# Task description
Find the word "date" in the data, then copy each line where it is found.

# Records
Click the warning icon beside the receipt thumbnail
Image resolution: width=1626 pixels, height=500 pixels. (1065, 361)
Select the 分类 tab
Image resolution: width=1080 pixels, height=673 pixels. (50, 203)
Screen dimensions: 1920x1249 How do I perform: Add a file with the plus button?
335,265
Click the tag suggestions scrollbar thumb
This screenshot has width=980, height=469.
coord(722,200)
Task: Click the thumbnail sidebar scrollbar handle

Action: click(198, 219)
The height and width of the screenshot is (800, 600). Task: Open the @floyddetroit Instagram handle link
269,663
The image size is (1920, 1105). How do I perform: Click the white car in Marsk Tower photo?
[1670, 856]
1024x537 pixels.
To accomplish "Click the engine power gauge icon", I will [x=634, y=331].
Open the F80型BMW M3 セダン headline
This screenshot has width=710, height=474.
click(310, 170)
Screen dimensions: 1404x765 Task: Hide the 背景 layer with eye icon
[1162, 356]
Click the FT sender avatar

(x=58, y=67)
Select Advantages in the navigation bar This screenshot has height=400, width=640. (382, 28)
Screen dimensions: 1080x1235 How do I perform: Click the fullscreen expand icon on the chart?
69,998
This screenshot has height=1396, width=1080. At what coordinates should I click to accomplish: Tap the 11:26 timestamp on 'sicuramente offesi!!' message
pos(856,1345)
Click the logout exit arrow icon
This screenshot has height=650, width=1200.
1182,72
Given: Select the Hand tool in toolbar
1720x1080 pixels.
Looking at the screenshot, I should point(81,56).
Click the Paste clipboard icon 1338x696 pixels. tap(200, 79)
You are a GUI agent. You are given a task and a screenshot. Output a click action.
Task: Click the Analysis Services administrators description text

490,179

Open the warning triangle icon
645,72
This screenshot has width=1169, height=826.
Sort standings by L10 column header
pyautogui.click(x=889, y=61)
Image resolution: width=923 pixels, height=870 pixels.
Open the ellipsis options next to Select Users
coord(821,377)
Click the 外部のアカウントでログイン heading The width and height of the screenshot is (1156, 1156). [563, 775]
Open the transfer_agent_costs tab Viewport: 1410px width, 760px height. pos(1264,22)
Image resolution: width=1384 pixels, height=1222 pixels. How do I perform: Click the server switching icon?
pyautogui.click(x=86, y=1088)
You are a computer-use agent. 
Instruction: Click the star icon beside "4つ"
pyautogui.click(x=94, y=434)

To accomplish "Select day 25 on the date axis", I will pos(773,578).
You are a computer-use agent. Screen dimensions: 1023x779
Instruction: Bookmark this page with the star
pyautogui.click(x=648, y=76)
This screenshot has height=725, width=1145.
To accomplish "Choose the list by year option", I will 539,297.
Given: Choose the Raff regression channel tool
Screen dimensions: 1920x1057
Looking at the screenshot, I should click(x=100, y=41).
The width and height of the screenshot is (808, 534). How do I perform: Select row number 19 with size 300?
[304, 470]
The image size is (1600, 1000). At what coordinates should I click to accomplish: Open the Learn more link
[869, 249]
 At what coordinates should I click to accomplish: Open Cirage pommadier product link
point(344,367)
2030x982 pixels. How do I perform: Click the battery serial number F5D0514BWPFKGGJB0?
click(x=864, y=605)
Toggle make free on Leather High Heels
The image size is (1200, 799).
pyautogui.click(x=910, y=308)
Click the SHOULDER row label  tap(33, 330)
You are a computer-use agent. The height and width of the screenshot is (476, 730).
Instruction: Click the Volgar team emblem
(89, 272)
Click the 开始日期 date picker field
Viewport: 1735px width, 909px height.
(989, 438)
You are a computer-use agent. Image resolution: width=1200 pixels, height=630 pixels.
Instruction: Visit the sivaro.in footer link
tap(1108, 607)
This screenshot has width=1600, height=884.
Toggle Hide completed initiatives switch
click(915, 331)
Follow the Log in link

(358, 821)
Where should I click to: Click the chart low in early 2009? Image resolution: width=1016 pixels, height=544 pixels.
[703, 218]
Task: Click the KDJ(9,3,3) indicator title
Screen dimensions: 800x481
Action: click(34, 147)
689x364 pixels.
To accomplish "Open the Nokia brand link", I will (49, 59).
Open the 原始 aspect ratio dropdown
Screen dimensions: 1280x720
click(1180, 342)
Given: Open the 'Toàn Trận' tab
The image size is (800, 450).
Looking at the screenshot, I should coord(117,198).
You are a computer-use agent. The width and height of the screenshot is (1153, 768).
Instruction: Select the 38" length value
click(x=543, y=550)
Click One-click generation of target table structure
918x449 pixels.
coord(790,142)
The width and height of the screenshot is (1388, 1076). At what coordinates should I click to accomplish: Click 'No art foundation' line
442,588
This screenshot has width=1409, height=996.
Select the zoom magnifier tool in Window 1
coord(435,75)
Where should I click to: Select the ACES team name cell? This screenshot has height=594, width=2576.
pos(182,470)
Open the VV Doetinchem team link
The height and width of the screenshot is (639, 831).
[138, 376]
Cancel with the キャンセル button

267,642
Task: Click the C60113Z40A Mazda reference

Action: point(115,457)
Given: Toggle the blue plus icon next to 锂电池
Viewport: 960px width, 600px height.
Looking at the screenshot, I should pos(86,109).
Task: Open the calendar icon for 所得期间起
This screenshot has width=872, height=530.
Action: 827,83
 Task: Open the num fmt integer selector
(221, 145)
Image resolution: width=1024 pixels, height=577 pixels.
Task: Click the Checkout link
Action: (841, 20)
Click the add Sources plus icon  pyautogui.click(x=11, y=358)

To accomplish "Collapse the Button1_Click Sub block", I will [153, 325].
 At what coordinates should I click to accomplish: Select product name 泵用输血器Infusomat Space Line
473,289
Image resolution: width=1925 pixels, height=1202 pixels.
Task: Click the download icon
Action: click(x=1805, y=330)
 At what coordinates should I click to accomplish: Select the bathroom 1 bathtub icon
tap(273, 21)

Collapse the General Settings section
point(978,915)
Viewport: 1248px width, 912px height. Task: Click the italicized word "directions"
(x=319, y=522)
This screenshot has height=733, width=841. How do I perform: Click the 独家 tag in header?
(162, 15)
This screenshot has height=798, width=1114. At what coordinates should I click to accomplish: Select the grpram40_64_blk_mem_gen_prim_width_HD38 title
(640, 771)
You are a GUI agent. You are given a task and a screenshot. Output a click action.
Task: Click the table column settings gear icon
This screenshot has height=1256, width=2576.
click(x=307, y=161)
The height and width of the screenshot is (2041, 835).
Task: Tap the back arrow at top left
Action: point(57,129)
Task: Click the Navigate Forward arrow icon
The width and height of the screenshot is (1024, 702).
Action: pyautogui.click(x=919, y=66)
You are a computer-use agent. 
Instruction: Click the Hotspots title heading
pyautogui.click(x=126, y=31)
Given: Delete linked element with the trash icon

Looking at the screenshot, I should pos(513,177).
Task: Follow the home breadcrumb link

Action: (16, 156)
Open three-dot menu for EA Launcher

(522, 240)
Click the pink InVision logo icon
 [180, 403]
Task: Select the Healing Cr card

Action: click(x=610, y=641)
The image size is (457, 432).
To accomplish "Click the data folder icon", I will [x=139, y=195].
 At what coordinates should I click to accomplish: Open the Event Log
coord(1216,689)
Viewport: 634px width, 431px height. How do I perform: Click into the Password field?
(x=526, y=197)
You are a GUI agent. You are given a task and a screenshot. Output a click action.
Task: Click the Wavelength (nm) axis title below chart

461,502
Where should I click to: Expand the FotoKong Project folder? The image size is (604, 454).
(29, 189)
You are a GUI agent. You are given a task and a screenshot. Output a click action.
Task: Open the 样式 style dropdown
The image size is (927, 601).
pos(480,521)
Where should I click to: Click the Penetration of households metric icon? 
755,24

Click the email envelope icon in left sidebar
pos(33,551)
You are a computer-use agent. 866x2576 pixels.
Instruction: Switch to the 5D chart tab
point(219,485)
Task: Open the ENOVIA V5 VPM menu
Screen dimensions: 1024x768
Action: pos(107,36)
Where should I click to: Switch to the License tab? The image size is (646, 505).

# Response to this exercise
To accomplish "Select day 25 on the date axis", I will pos(773,578).
Click the 开始日期 date picker field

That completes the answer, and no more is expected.